The binding of [3H]-prostacyclin to membranes of a neuronal somatic hybrid.

I A Blair, J MacDermot
PMCID: PMC2071583  PMID: 6266565

Abstract

1 [3H]-prostacyclin bound to a washed membrane preparation of the NCB-20 neuronal hybrid cell line. 2 Kinetic analysis of [3H]-prostacyclin binding suggested a simple, non-cooperative bimolecular interaction between the ligand and a single receptor population.

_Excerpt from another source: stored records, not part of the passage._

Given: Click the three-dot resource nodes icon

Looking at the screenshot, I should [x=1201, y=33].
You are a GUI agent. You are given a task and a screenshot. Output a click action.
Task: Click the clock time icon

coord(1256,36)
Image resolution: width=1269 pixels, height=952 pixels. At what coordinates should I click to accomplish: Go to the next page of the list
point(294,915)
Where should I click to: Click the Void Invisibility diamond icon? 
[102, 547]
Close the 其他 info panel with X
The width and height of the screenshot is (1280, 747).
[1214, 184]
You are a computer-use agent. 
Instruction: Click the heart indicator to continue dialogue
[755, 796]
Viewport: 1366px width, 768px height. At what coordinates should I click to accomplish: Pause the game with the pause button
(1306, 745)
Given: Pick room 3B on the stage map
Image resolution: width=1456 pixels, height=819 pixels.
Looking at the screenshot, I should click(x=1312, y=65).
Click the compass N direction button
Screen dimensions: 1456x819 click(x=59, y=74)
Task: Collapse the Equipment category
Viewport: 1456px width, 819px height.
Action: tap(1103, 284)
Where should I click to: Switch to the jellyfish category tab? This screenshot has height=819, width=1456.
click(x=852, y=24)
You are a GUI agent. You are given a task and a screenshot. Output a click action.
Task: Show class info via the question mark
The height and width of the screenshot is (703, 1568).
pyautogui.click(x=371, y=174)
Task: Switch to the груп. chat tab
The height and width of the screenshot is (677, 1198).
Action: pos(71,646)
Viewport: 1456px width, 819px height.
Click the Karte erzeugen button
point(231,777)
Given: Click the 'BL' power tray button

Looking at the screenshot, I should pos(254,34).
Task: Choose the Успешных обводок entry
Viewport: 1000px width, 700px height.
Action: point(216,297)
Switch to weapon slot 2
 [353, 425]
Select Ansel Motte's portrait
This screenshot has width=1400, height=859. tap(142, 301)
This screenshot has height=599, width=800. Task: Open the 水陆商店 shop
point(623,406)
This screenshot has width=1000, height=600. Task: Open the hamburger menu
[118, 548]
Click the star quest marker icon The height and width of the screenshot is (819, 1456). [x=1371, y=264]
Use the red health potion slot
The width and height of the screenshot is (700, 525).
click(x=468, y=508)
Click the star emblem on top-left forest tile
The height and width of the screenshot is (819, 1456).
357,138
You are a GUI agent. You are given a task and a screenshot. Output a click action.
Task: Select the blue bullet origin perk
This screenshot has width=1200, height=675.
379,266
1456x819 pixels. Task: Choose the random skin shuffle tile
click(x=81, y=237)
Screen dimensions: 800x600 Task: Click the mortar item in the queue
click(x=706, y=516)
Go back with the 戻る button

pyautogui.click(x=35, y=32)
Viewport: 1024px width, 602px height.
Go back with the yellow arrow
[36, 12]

The equilibrium dissociation constant was 16.6 nM, and binding at a saturating [3H]-prostacyclin concentration enabled the receptor density of 2.57 x 10(5) receptor molecules per cell to be calculated. 3 At 20 degrees C the rate constant for the forward reaction (K+1) was 2.26 x 10(5) M-1 S-1, and the rate constant for the dissociation of the ligand-receptor complex (k-1) was 3.85 x 10(-3) S-1. Thus the dissociation constant (k-1/k+1) was 17.0 nM. 4 Prostaglandin E1 and prostacyclin compete for a single receptor in these cells, and comparison of other prostaglandins as inhibitors of [3H]-prostacyclin binding revealed some of the structural requirements for high-affinity occupation of prostacyclin receptors.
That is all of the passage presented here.